A hearing was held in June 1987 at which time evidence was produced regarding both petitions. Respondent, who serves in an executive capacity with State Farm Insurance Company, is paid on a biweekly basis. His pay receipts for 1987 up through May 1 were admitted into evidence. Respondent’s income had increased steadily through the year, and his last two pay receipts showed a gross income of $4,146. Petitioner’s counsel calculated this to be over $107,000 if computed on an annual basis. This represented a substantial increase from the date of dissolution. In 1984, respondent’s gross income from all sources was approximately $80,000. In addition, respondent testified that he received approximately $1,200 to $1,300 in additional yearly income from various securities valued at about $10,000. Respondent had an interest in an incentive and thrift plan with his employer currently valued at $15,944. Respondent had some $3,500 in various bank accounts. The house respondent owned was valued at $167,525 but had a mortgage of $125,808. Respondent testified that his current wife had provided $31,000 as a down payment on the house, and he had given her a promissory note for that same amount. He had other debts of approximately $17,000.

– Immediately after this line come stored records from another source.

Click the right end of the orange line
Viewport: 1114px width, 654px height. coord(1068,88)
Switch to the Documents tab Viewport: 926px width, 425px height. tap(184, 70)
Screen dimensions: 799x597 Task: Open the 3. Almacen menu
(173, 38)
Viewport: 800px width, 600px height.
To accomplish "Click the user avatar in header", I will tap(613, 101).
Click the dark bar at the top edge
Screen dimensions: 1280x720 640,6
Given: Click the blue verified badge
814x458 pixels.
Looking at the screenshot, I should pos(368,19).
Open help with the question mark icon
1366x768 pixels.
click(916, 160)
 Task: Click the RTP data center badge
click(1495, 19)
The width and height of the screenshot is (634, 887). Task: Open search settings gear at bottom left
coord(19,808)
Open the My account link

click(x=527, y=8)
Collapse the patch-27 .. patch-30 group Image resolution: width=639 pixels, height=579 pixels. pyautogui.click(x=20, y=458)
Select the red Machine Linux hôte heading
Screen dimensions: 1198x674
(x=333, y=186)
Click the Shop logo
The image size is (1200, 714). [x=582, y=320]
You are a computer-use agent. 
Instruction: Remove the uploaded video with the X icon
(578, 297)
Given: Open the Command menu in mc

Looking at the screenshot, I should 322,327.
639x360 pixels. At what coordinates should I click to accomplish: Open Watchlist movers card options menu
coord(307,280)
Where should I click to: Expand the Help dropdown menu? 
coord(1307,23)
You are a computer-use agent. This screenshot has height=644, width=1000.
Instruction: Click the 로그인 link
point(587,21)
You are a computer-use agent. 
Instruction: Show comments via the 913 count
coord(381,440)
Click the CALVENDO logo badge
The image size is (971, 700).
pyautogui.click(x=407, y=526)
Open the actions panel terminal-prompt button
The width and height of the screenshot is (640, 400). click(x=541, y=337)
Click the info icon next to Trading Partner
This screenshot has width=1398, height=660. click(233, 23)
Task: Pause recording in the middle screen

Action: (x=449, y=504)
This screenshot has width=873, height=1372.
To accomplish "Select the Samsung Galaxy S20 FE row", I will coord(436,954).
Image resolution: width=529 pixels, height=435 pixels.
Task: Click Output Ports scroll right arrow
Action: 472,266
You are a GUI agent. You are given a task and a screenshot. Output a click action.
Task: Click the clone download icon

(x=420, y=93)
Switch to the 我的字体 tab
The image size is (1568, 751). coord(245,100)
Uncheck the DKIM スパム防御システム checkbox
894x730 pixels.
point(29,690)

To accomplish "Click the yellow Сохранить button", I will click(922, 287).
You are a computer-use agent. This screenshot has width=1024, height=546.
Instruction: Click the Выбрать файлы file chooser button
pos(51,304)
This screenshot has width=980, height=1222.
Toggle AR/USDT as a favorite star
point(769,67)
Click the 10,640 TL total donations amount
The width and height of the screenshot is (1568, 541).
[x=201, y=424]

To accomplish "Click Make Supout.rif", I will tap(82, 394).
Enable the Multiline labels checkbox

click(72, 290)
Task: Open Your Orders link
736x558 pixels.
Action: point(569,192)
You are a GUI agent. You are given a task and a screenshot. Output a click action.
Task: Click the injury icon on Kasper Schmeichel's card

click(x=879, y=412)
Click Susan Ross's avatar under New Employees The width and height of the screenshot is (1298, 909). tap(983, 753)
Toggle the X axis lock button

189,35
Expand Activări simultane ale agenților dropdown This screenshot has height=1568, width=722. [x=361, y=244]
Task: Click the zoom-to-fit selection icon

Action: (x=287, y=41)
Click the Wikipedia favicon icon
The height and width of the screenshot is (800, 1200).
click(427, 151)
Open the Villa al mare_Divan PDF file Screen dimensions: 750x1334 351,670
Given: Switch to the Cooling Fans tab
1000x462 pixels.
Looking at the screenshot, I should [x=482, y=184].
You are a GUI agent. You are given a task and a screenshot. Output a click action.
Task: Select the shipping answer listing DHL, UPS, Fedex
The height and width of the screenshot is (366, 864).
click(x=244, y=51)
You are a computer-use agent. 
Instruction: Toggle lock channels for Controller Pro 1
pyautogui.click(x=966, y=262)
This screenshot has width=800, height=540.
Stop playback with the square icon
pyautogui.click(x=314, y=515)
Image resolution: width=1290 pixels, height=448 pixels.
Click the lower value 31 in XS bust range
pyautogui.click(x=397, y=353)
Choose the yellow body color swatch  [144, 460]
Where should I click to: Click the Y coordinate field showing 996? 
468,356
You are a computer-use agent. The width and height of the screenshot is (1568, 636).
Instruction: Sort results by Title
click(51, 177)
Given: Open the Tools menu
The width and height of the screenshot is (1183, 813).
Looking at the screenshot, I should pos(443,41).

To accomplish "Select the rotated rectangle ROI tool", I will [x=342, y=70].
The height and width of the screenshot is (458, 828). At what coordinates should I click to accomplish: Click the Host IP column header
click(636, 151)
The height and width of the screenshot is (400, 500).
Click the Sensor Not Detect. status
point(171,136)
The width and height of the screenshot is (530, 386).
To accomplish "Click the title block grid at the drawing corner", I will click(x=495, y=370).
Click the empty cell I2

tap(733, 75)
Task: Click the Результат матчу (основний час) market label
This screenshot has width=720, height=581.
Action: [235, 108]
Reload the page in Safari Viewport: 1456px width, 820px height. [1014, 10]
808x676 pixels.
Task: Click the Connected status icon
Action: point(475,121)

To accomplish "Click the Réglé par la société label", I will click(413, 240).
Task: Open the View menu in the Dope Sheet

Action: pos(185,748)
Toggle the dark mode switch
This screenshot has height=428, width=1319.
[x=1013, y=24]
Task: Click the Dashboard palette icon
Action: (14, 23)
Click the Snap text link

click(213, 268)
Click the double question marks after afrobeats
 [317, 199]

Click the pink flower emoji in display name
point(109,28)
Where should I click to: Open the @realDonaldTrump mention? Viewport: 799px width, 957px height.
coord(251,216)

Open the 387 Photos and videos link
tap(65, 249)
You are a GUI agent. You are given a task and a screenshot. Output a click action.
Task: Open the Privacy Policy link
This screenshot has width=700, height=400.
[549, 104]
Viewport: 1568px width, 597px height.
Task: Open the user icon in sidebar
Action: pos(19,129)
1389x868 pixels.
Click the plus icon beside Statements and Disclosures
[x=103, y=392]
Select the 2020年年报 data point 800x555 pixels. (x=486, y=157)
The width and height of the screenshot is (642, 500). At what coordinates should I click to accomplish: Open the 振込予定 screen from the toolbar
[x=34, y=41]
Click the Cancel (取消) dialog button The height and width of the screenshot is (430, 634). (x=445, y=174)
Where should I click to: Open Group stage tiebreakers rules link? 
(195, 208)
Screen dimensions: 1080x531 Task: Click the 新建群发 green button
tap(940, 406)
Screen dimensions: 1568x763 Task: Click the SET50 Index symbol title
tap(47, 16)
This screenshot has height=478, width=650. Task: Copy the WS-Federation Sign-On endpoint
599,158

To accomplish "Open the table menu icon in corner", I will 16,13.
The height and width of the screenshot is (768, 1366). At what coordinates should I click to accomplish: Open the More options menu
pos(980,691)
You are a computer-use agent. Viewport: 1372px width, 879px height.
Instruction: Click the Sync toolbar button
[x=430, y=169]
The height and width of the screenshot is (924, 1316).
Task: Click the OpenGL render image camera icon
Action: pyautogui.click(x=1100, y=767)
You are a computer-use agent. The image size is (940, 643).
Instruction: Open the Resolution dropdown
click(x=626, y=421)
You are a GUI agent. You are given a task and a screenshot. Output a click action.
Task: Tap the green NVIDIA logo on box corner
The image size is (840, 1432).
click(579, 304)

Petitioner testified regarding her income and assets. For the most part, petitioner did not work outside the home during her marriage to respondent. She and respondent worked on a joint venture which brought additional income to the family, but there was no testimony that this produced significant income. Petitioner received maintenance following the dissolution until she remarried. She had a bachelor’s degree in advertising from Northwestern University and was currently employed in two jobs. Her estimated income for 1987 was $10,800. She had hopes that one of the jobs would blossom into a career-oriented position. In essence, she had begun searching for a career following the dissolution of her marriage. She was the sole owner of the former marital residence valued at $95,400. The home was encumbered in the amount of $34,000. She had additional assets of about $1,170 and debts of $2,300. Stacey worked part time, but her income was not significant.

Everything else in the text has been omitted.